■ **Work order**: Below are several records. Retype exactly those lines running from the one with "How do I perform: Tap" through the one with "Given: Click the badge icon beside M_三菇凉", end lines included, and no others.

■ **Extracted entries**:
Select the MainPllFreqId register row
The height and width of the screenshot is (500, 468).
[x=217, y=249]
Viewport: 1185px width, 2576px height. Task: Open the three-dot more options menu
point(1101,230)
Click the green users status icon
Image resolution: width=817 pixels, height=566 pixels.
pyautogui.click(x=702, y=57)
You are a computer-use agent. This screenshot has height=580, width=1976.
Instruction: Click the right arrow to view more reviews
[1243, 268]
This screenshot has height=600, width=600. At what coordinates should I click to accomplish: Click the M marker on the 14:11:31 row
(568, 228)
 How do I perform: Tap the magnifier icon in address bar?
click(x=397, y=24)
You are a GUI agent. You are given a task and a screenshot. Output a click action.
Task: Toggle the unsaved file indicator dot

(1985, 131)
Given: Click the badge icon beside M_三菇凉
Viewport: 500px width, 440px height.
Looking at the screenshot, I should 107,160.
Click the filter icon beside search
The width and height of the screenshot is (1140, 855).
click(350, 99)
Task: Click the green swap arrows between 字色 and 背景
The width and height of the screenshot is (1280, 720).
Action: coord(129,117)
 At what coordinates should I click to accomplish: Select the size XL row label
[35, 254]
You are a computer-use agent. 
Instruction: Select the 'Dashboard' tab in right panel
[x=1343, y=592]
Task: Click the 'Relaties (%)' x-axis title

■ **Exercise output**:
 How do I perform: Tap the magnifier icon in address bar?
click(x=397, y=24)
You are a GUI agent. You are given a task and a screenshot. Output a click action.
Task: Toggle the unsaved file indicator dot

(1985, 131)
Given: Click the badge icon beside M_三菇凉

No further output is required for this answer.